▸ Written request
Copy out the text lines of the data below word for word, but leave out the pictures.

>> Start

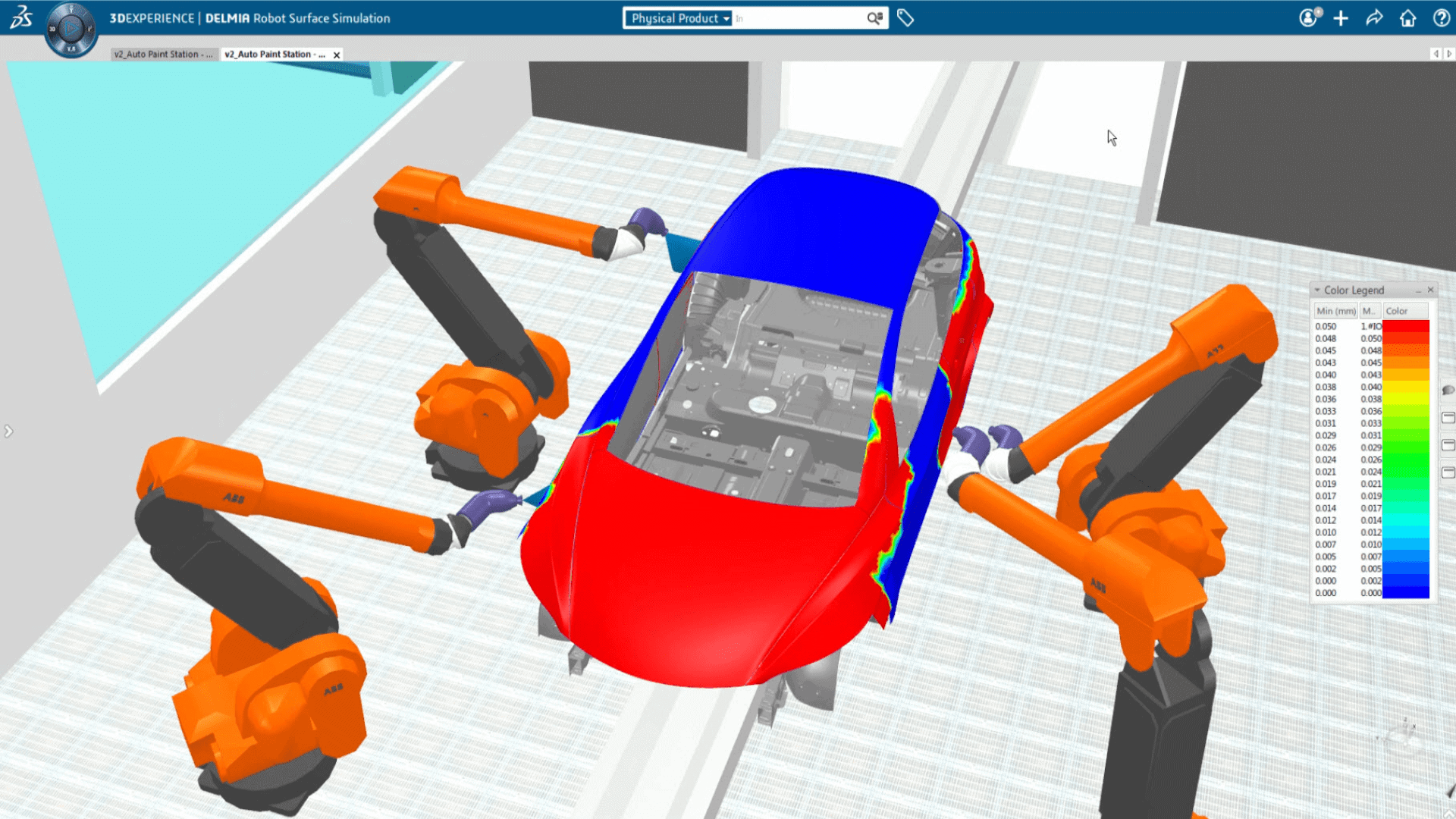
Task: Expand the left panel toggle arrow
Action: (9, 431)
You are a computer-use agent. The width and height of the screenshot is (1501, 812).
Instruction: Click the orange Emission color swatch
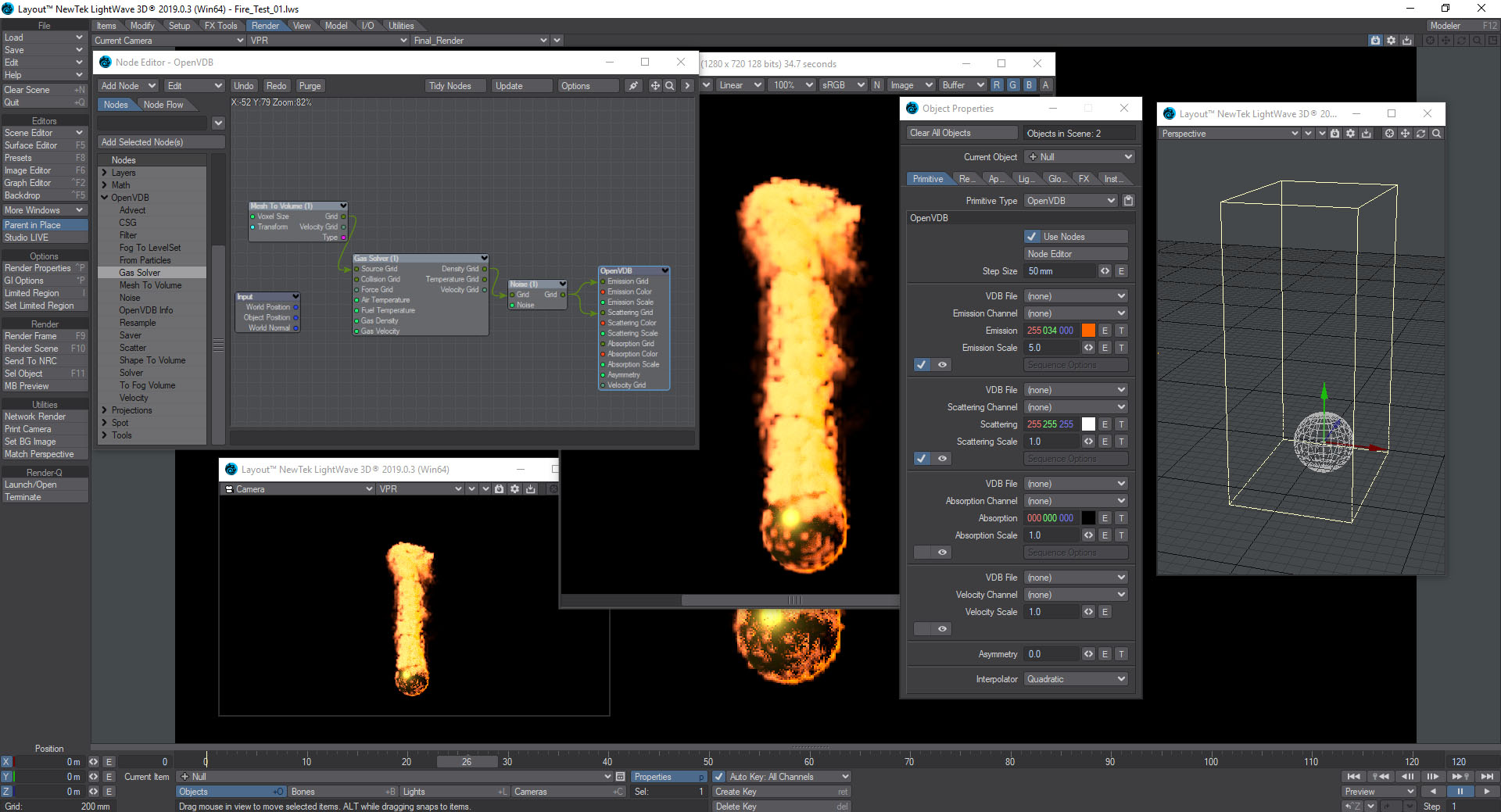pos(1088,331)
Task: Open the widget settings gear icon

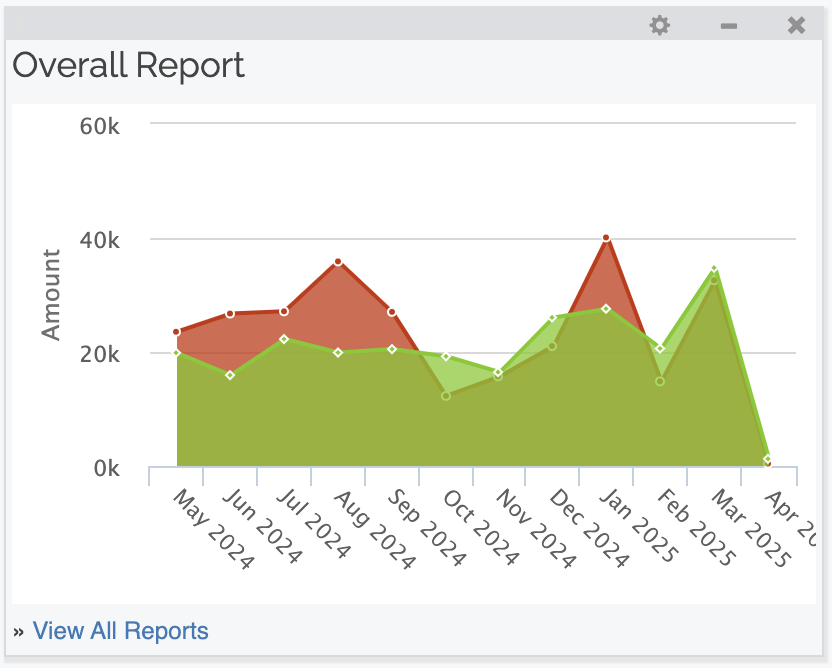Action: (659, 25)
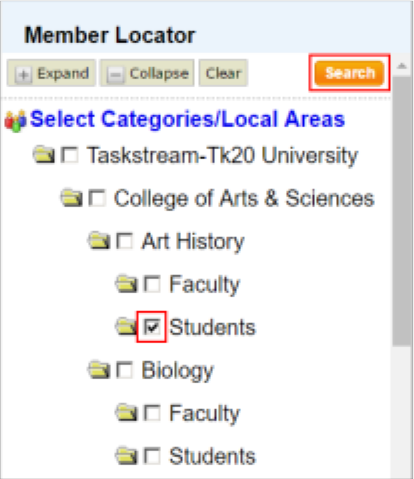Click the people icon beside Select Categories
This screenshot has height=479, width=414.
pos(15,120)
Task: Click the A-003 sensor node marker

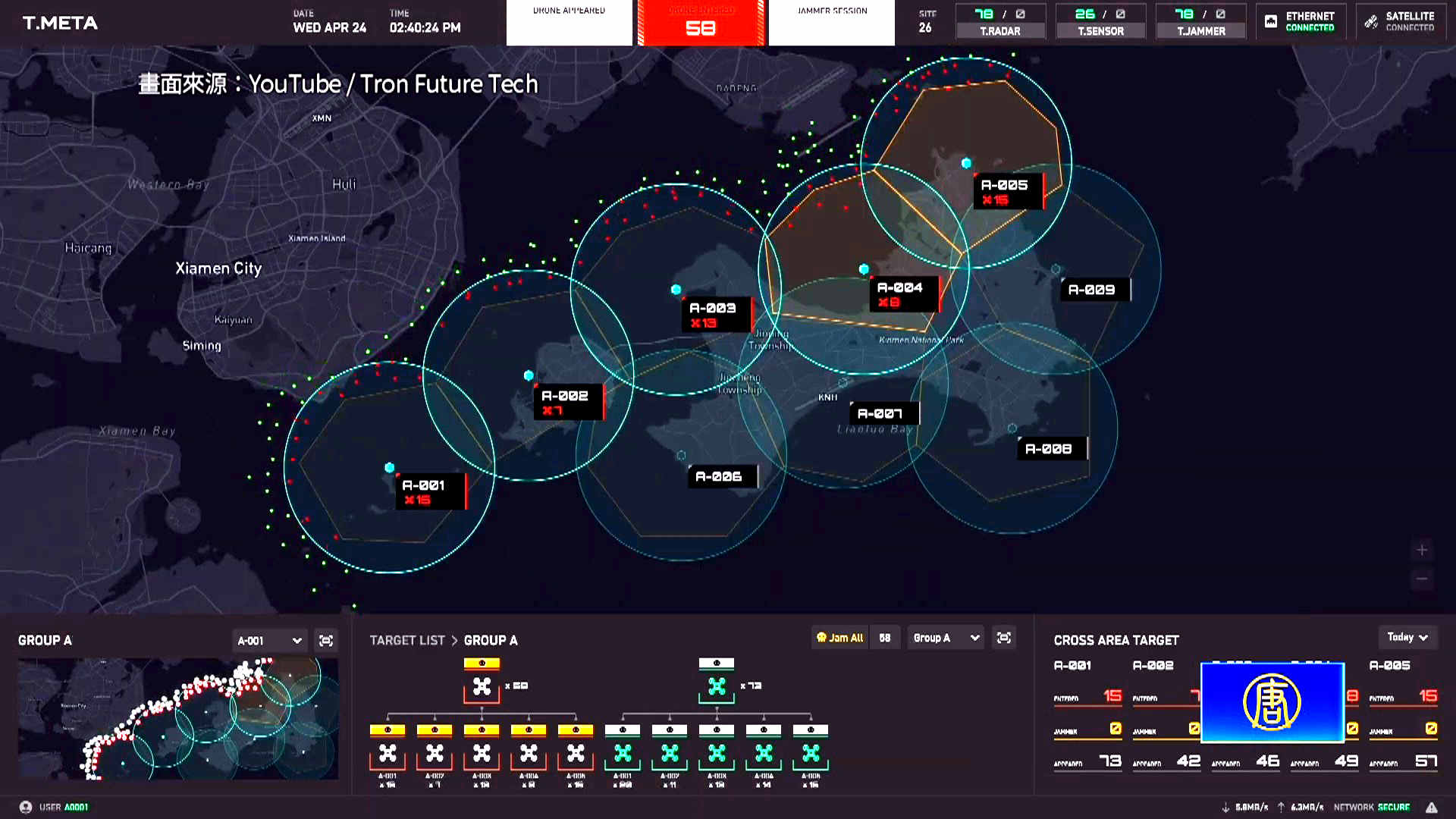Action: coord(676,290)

>> End

▸ Result for this exercise
Task: Expand the left panel toggle arrow
Action: (9, 431)
You are a computer-use agent. The width and height of the screenshot is (1501, 812).
Instruction: Click the orange Emission color swatch
pos(1088,331)
Task: Open the widget settings gear icon

Action: (659, 25)
Click the people icon beside Select Categories
This screenshot has height=479, width=414.
pos(15,120)
Task: Click the A-003 sensor node marker

Action: coord(676,290)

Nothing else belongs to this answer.